Phase 2b study: Rezpegaldesleukin demonstrates efficacy in atopic dermatitis patients | Image Credit: © Марина Терехова - stock.adobe.com.

Phase 2b study: Rezpegaldesleukin demonstrates efficacy in atopic dermatitis patients | Image Credit: © Марина Терехова - stock.adobe.com.

Nektar Therapeutics has reported new data from the REZOLVE-AD phase 2b trial of rezpegaldesleukin, an interleukin-2 (IL-2) pathway agonist designed to expand regulatory T cells (Tregs), in patients with moderate to severe atopic dermatitis. Results were presented during a late-breaking oral session at the 2025 European Academy of Dermatology and Venereology (EADV) Congress in Paris, France.1,2

The randomized, double-blind study enrolled 393 adult patients who received subcutaneous rezpegaldesleukin at 24 µg/kg every 2 weeks, 18 µg/kg every 2 weeks, 24 µg/kg every 4 weeks, or placebo. Primary and secondary endpoints were assessed at week 16, with an ongoing blinded maintenance period extending treatment up to week 52.

Efficacy outcomes

Rezpegaldesleukin achieved statistical significance for the primary endpoint of mean improvement in the Eczema Area and Severity Index (EASI) at week 16 across all treatment arms compared with placebo. Patients in the high-dose arm demonstrated a 61% mean reduction in EASI from baseline versus 31% in the placebo group. Significant improvements were also observed in EASI-75, EASI-90, validated Investigator Global Assessment for Atopic Dermatitis (vIGA-AD) 0/1 responses, itch numerical rating scale (NRS), and body surface area (BSA) involvement.

Patient-reported outcomes also favored rezpegaldesleukin. At week 16, 72% of patients in the high-dose group achieved at least a 4-point reduction on the Dermatology Life Quality Index (DLQI) compared with 54% receiving placebo. Improvements were also seen in Atopic Dermatitis Control Tool (ADCT) scores, pain NRS, and sleep disturbance measures.

Jonathan Silverberg, MD, PhD, MPH, professor of dermatology at the George Washington University School of Medicine and Health Sciences, who presented the data, noted, “These data from REZOLVE-AD presented today show a rapid onset of treatment effect for both clinician-assessed and patient-reported outcomes following the first few doses of rezpegaldesleukin.

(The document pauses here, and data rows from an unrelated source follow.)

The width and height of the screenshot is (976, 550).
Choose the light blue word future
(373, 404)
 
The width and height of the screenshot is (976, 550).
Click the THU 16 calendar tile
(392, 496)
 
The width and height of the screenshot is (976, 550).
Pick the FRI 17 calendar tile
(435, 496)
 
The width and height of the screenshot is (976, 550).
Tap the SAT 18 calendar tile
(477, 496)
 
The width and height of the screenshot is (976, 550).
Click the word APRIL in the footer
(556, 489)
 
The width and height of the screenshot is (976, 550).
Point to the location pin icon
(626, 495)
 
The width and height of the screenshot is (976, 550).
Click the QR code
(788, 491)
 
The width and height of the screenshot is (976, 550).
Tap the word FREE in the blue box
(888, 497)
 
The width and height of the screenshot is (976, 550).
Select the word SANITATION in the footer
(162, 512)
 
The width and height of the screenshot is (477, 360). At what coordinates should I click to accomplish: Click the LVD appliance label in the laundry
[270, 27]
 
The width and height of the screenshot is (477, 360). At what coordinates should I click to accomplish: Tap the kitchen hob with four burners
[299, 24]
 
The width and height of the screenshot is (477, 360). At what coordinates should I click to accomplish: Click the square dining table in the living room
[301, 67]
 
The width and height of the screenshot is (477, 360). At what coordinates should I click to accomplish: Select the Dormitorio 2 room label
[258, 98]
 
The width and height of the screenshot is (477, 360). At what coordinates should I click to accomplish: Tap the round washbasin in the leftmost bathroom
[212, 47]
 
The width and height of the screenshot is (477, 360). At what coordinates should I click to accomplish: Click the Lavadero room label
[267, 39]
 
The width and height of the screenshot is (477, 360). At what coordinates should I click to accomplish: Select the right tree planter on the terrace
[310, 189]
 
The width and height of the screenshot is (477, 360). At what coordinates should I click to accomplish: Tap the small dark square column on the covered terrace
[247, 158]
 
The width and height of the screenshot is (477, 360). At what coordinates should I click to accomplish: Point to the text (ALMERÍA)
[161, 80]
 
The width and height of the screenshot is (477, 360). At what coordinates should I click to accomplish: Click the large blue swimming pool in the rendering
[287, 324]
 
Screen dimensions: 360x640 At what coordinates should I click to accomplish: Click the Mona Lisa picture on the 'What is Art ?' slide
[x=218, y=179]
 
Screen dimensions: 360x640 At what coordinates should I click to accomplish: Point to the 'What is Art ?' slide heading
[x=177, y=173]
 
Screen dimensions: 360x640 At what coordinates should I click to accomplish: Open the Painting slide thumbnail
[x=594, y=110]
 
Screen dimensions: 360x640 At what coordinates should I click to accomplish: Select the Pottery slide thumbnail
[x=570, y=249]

In addition, for the first time, we observe a deepening of clinical effect for patients with extended dosing of investigational therapy beyond 16 weeks, with a strengthening of absolute EASI reduction, along with higher EASI-75 and vIGA 0/1 response rates following 24 weeks of treatment.”

Among 42 patients who crossed over from placebo into the high-dose treatment arm after week 16, the mean percent reduction in EASI improved from 68% at week 16 to 75% at week 24, with corresponding increases in EASI-75 and vIGA-AD 0/1 response rates.

Safety profile

Safety findings were consistent with prior studies. Treatment-emergent adverse events (TEAEs) occurred in 80% of patients receiving rezpegaldesleukin compared with 58% in the placebo group. The most common events were mild to moderate injection site reactions, pyrexia, and nasopharyngitis. Severe adverse events were infrequent, and no new safety signals such as conjunctivitis, oral ulcers, or cardiovascular events were observed. One death occurred in the escape arm, deemed unrelated to study treatment by investigators.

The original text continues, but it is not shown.